Let \(x_{1}, x_{2}, x_{3}, … , x_{n}\) be the given data and \(\overline{x}\) be its mean.
 
Let \(d_{i}\) be the deviation of each observation \(x_{i}\) from the assumed mean \(A\) where \(A\) is the middle most value of the given data.

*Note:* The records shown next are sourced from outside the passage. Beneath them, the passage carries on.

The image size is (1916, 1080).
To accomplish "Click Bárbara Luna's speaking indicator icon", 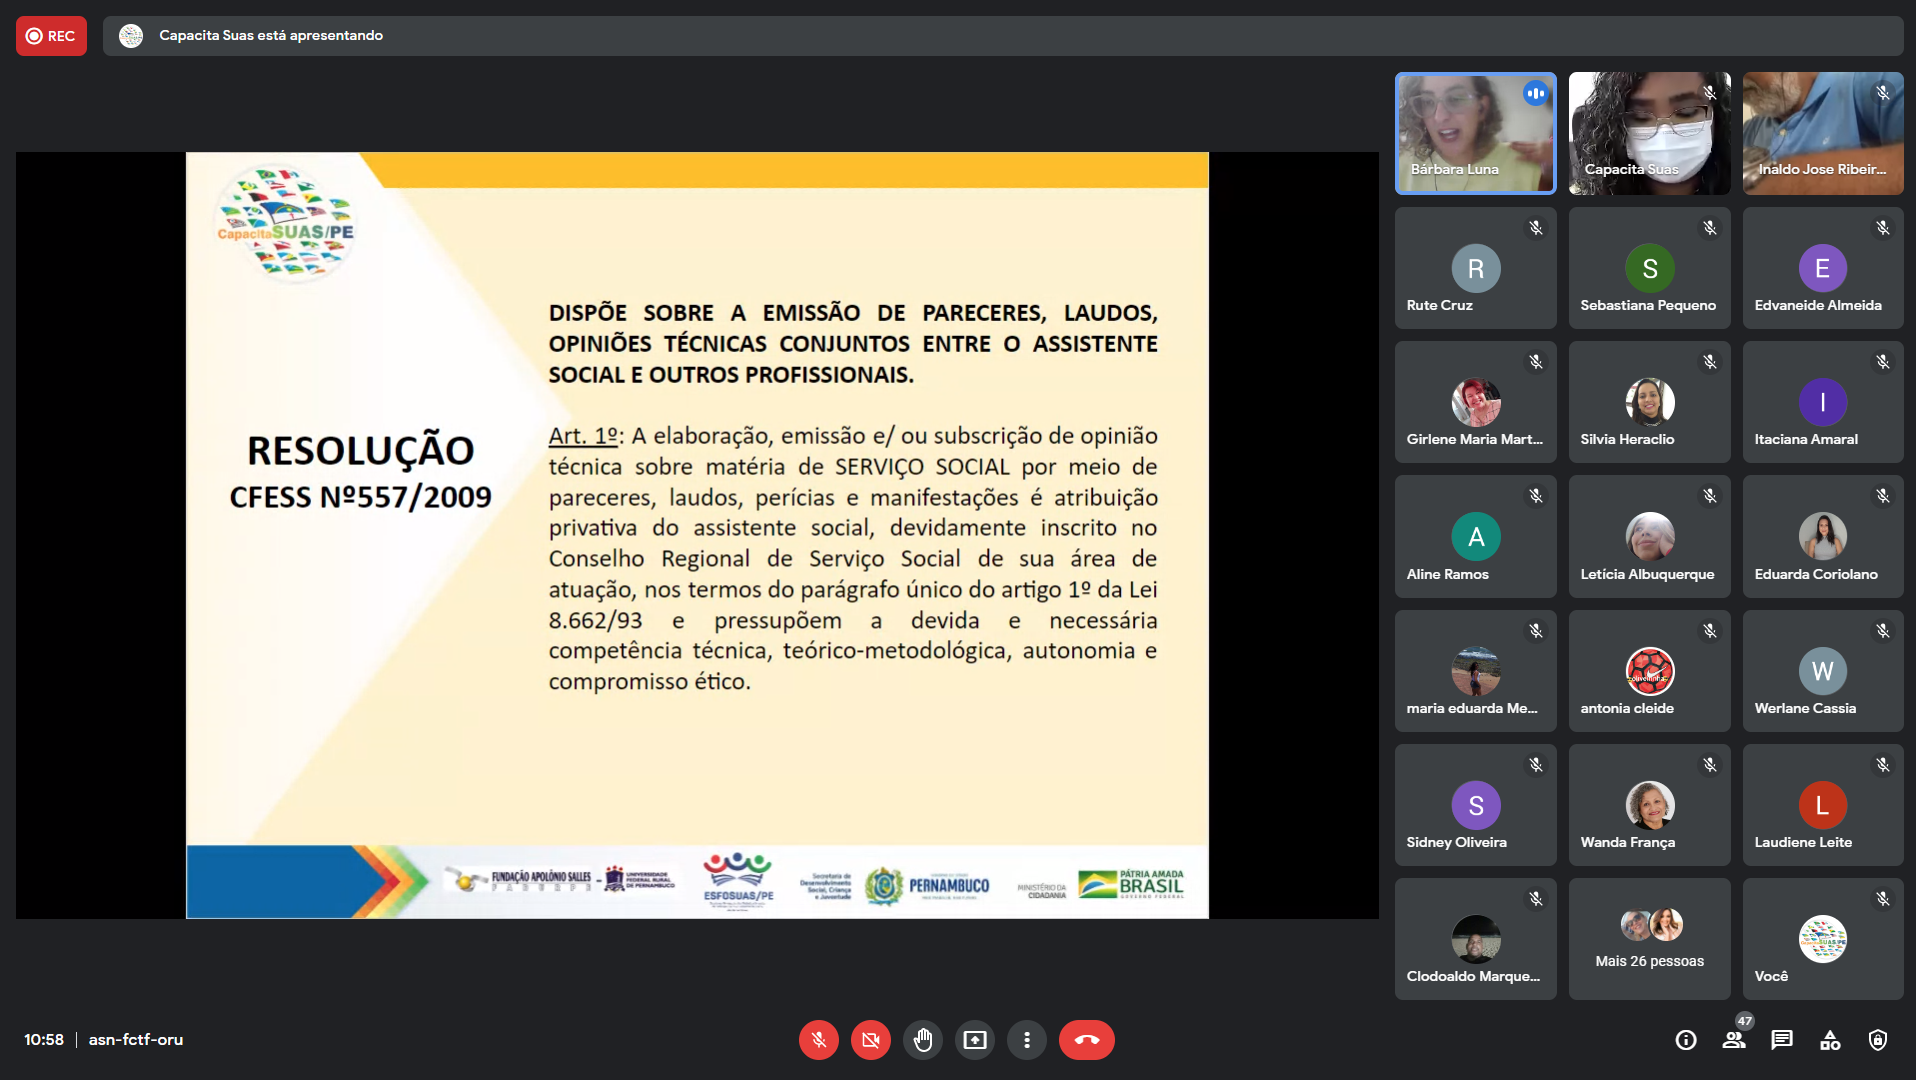I will click(x=1535, y=93).
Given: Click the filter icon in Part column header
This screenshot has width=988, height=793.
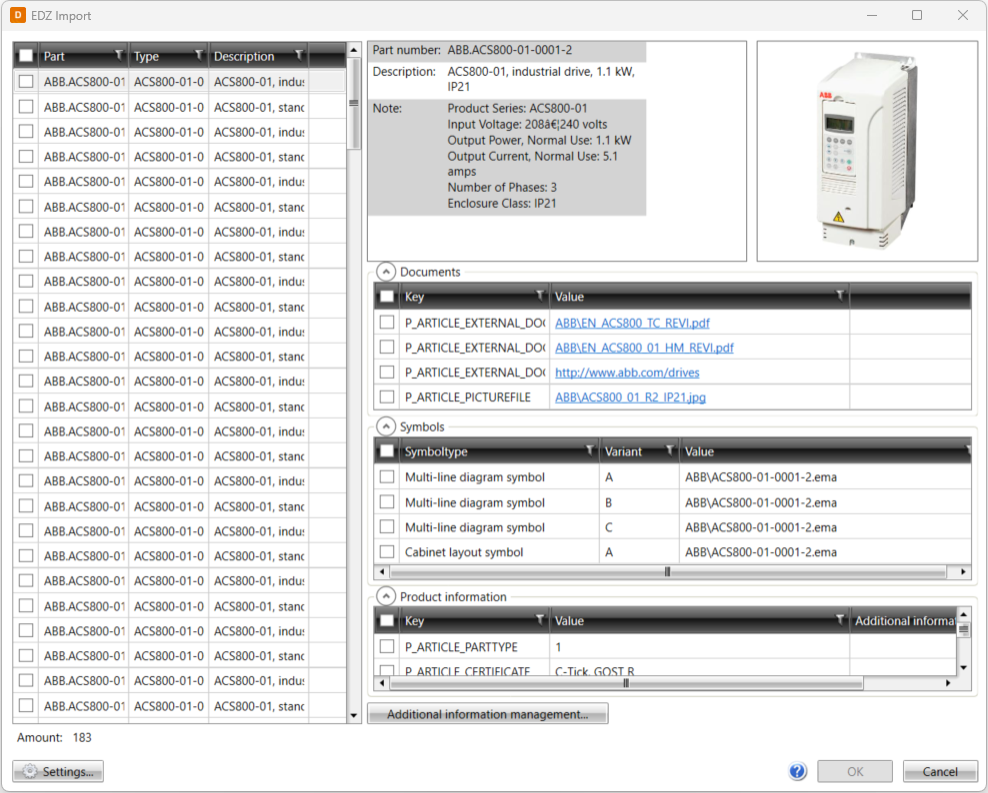Looking at the screenshot, I should pos(119,55).
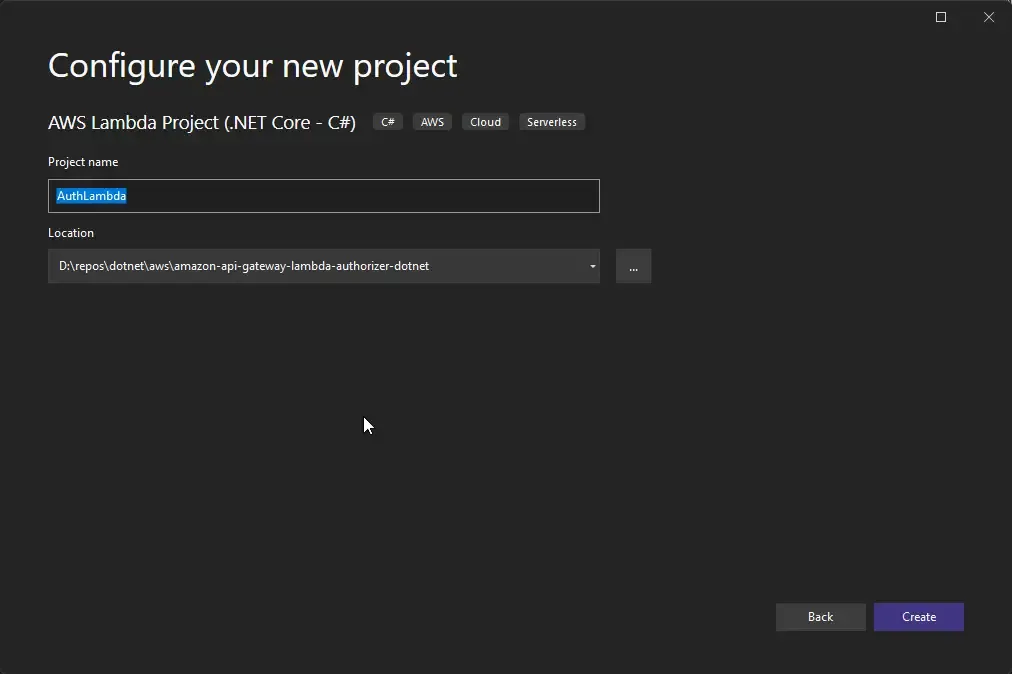Select the highlighted AuthLambda text
This screenshot has width=1012, height=674.
point(92,195)
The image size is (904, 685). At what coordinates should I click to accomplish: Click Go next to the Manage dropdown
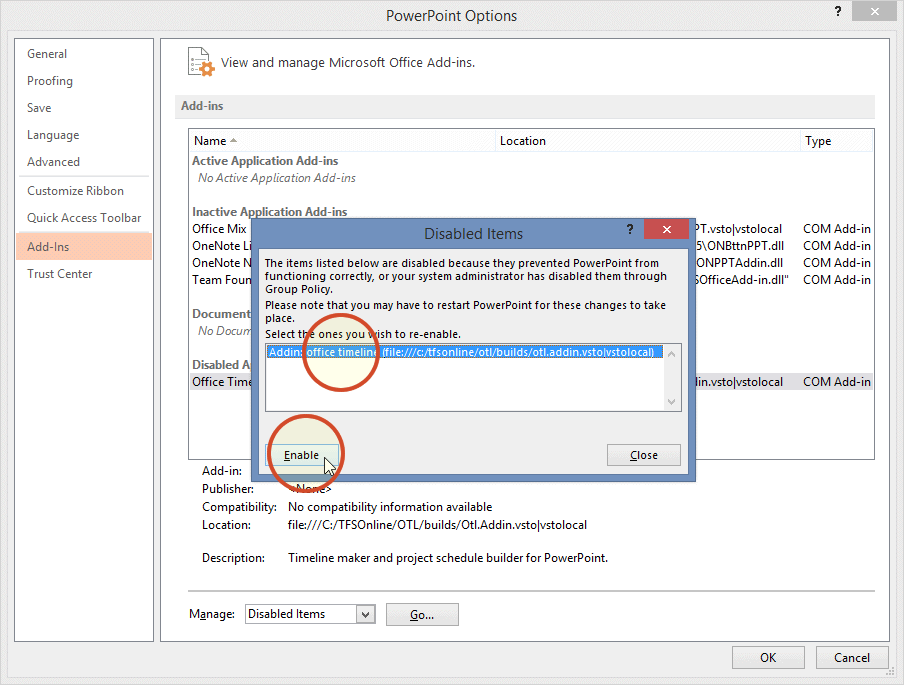point(421,614)

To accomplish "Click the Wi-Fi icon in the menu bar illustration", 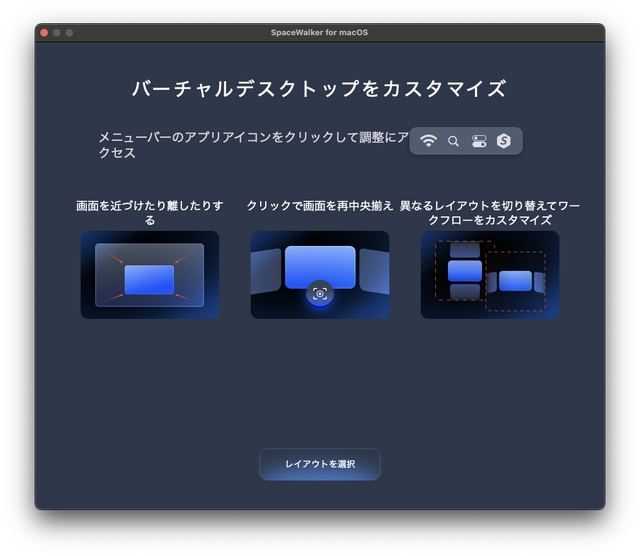I will 428,141.
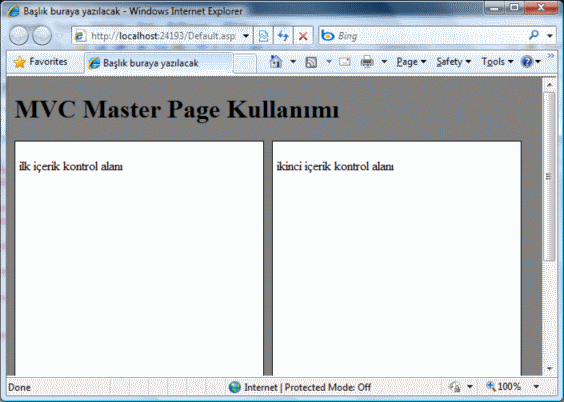
Task: Click the Print icon
Action: (367, 62)
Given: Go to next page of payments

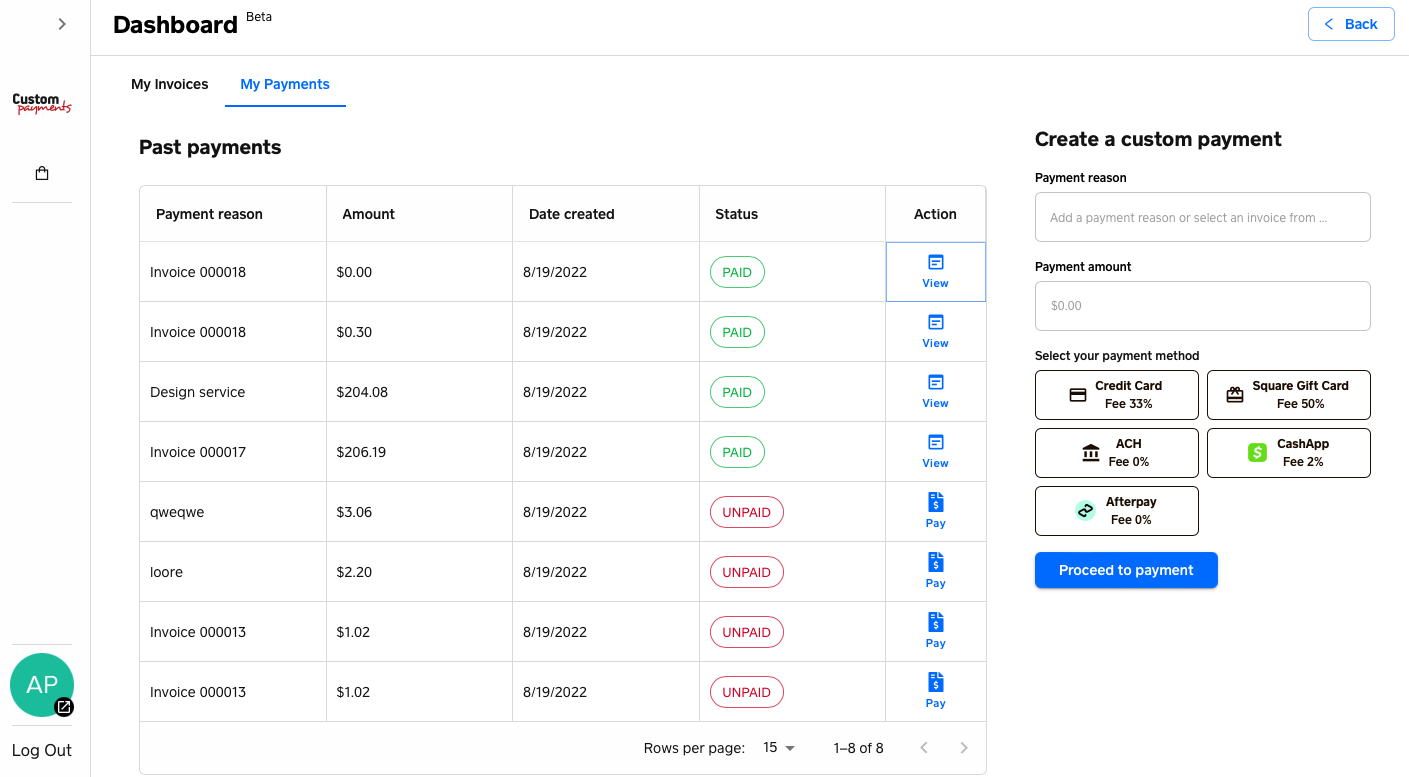Looking at the screenshot, I should [964, 748].
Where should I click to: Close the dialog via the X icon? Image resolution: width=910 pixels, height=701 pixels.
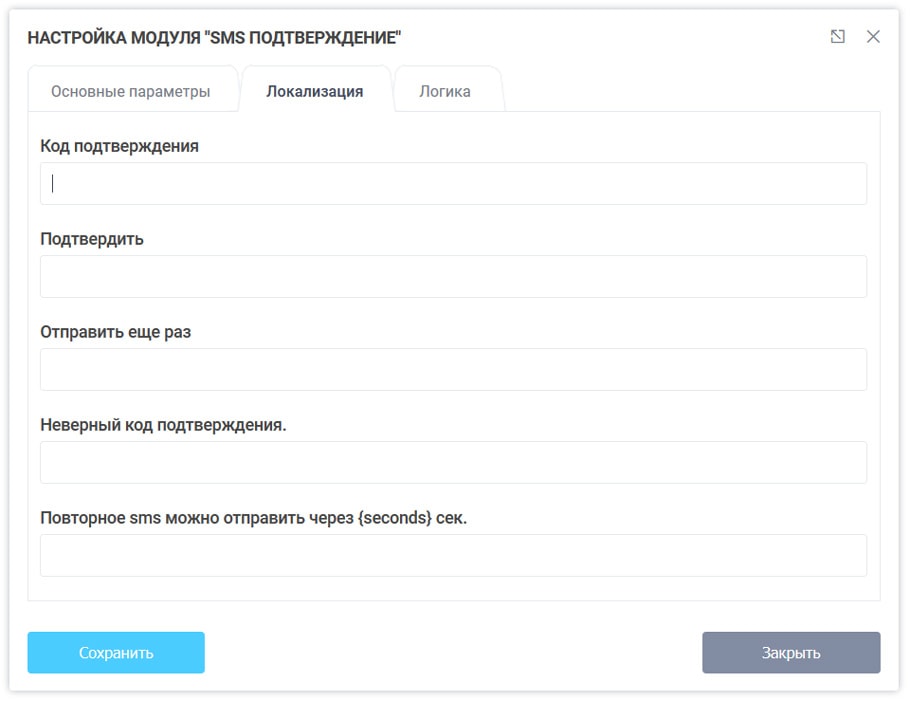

That is, \(d_{i} = x_{i} - A\).
 
Then, the formula to calculate the standard deviation by assumed mean method is given by:
 
\(\sigma = \sqrt{\frac{\sum d_{i}^{2}}{n}- \left(\frac{\sum d_{i}}{n}\right)^2}\)
  • Step Deviation Method:
Let \(x_{1}, x_{2}, x_{3}, … , x_{n}\) be the given data and \(A\) is its assumed mean.
 
Let \(c\) be the common divisor of \(x_{i} - A\).
 
Let \(d_{i} = \frac{x_{i} - A}{c}\).
 
Then, the formula to calculate the standard deviation by step deviation method is given by:
 
\(\sigma = c \times \sqrt{\frac{\sum d_{i}^{2}}{n}- \left(\frac{\sum d_{i}}{n}\right)^2}\)
Important!
  • When each values of the observation is added or subtracted by a fixed constant then the standard deviation remains the same.
  • When each values of the observation is multiplied or divided by a fixed constant then the standard deviation is also multiplied or divided by the same constant.